Mr Gwanya then moved on to describe the Land for Agriculture and Sustainable Settlements (LASS). This programme had been implemented in urban areas for urban agriculture (commonages) and land for housing. The DLA had decided to ring-fence 20 % of the land reform budget allocation for LASS projects annually, dependent on the needs of the community.
Mr M Swart (DA) asked why the DLA had not decided to devise their strategic plans and programmes so that they could have a clear understanding of where these were going.
Mr Gwanya said that there had to be an indication that the changes the DLA wanted were happening in terms of long term planning, and that a short term response to objectives was needed. The DLA had thus taken a long-term view of the desired results for the implementation of the Land Reform Programme and the Post-Settlement Support Programme.
Mr Swart asked whether the DLA had been in contact with municipalities regarding the scenarios that pertained to them.
Mr Gwanya said that the DLA had engaged with municipalities in the Durban and e-Thekwini areas and that coordination was also planned within the various clusters of government.
Mr G Schneemann (ANC) said that he was glad that an official from the DoA had accompanied this delegation, as interaction between the two departments had been wanting.
Mr Schneemann asked whether the DLA had shared its projections with the DoA so that the latter’s projections and budget could be aligned.
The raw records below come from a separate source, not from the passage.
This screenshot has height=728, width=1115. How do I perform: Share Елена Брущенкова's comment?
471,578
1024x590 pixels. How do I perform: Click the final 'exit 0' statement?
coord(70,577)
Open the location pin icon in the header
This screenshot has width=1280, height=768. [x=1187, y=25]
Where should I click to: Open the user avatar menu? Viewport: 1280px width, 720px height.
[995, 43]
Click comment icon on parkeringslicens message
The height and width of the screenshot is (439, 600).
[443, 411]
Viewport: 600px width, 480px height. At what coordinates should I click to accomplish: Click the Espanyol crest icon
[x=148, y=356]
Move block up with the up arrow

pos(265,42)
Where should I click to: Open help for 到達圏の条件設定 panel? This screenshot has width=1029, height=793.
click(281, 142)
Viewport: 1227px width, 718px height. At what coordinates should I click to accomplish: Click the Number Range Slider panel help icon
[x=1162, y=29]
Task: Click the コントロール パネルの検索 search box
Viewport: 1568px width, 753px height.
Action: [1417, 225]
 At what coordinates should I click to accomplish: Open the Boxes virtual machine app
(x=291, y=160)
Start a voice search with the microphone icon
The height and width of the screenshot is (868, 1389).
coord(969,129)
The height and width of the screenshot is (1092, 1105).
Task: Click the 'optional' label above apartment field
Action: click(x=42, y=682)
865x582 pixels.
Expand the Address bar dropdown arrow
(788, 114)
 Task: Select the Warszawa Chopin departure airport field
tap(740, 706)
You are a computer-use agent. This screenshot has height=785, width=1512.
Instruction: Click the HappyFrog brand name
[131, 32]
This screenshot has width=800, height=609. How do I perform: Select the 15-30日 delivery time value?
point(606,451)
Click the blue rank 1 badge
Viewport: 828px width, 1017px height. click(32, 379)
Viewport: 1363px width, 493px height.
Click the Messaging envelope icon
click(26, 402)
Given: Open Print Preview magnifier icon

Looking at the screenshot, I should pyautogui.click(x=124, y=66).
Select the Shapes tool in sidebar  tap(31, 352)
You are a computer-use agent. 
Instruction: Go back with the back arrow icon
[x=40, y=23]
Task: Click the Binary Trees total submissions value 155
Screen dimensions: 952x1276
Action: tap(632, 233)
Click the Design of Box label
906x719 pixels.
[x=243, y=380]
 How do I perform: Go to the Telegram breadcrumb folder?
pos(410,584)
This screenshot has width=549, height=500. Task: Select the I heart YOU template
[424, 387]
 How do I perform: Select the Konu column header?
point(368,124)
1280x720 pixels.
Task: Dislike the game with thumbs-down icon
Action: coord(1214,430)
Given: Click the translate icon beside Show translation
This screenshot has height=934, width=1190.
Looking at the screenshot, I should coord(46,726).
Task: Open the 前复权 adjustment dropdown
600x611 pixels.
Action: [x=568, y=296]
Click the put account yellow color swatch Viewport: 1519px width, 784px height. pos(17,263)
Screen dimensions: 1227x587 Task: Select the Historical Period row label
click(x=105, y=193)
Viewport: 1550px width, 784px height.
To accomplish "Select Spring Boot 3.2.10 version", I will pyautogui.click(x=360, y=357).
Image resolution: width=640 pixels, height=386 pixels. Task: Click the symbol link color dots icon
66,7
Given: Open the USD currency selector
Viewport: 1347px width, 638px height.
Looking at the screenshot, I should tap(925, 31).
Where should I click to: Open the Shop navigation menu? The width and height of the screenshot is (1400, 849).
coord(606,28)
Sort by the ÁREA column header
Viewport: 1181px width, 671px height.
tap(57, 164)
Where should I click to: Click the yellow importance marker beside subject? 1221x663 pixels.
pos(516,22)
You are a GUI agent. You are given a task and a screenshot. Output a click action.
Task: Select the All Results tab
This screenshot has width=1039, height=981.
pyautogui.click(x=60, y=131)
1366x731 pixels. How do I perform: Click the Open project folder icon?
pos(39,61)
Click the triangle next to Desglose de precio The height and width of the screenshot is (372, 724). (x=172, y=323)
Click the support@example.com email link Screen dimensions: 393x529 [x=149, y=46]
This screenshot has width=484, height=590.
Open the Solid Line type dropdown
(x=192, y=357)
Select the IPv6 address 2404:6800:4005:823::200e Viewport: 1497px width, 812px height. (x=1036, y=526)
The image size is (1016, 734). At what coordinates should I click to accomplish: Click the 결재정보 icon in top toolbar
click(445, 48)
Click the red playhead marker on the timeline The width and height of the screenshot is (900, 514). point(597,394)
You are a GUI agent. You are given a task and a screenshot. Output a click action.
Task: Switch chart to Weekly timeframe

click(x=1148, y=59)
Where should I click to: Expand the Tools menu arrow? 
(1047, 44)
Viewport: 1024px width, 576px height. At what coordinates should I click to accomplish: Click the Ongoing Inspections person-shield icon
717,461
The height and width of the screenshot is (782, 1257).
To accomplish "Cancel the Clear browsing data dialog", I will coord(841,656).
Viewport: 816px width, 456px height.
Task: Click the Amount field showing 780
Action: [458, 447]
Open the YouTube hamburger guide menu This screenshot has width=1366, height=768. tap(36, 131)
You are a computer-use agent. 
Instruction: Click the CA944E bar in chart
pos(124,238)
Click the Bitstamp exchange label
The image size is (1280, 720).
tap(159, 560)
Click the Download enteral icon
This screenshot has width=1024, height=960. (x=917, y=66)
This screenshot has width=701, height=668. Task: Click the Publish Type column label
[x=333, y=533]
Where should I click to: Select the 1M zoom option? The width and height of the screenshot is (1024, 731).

Mr Gwanya confirmed that the DLA had shared its plans with the DoA and that this had led to the plans being revised. A problem had occurred when the budget had been presented to the National Treasury, who had turned it down.
Ms J Fubbs (ANC) said the reference by Mr Gwanya to the different prices for land and across the sector had been very useful, as many people had vast areas of uncultivated land. She added that many professionals and private business had taken a keen interest in buying this land and having it re-zoned for game farming purposes
Mr Gwanya said that in cases where there had been no land claims nothing stopped people from developing that land as they pleased. He added that many farmers had re-zoned their land for purposes other then agriculture, and that this had led to farmers selling more land than would have been the case had the land simply be retained for agricultural use alone. He said that the Development Facilitation Act (DFA) had allowed this to happen, and that there was hope that the Land Use Management Bill (LUMB) would be revived, as it would repeal the DFA.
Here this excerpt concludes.